The claim of one of these creditors; being under a peculiar protection of the law, against all others not of superior dignity, must now be stated. Thos J. Randolph, one of the exrs of W. C. N. was, in the lifetime of his testator, bound with him to John W. Eppes in 4. obligations amounting to 11,000.D. of this sum 10000.D. were the proper debt of W. C. N. for which T. J. R. was security only, and the remaining 1000. D. was the proper debt of T. J. R. for which W. C. N. was security only. at the death of W. C. N. a balance of 2750.D. remained due on these bonds for which suit was brought by the obligee against T. J. R. judgment obtained , after deducting his own portion of the debt, constituted him a creditor of W. C. N. for under judgment.
Besides this, the sd T. J. R. is at this time under obligation to the Branch bank of the US. at Richmond as a security for W. C. N. in a sum of 20,000.D. due to the sd bank from W. C. N. on of his of 20,000. D. each, for the payment of which sum he is liable to be called on at every, and any moment at which the bank shall determine to withdraw it’s indulgence. thus a creditor of the sd W. C. N. by judgment and bond to the amount of and holding the possession and legal property in the sd larger bond of Owings, he claims a right to pay, out of the sd bond, his own debt first, on the principle of law that an exr may first pay himself out of the Assets of his testator, before any other creditor, not of superior dignity. and should Morrison, under the inchoate assignment of that bond in the Articles of agreement, apply to a Court of Equity to compel a completion of his right by formal assignment and delivery thereof, the sd T. J. R. insists that his own equal equity as a creditor by judgment and bond, will balance and rebut that of Morrison’s for services Etc. and having the advantage at law of the possession and legal right in the bond, a court of equity will not take that legal advantage from him, to bestow it on another, with whom he stands otherwise on equal ground at least. this would be, as the Chancellors have observed, in similar cases, to take away the plank which one has siesed in a shipwreck to give it to another. he claims therefore to retain his legal right to recover & recieve unobstructed the monies due from Owings, or so much thereof as may satisfy first his own just demands; not contesting however, at the same time, the right of Morrison to any surplus, beyond that, which his settlement shall shew to be justly due to him.

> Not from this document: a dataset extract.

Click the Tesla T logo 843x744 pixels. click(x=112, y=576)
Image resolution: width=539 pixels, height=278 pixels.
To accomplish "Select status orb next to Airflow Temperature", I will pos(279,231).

Among the questions arising in this case, may be the following, in the preceding statement T. J. R. is called a creditor by judgment and bond. but how have been the decisions on this subject? on a judgment against Co-obligors, paid by one who was security only, does he thereupon stand ipso facto in the shoes of the obligee as a judgment creditor? or not until he has obtained a judgment, on his own suit, against his principal? Again, on the death of his principal before a suit brought, does his co-obligation make him, on payment, a bond creditor? or merely one by simple contract only?
NjP: DeCoppet Collection.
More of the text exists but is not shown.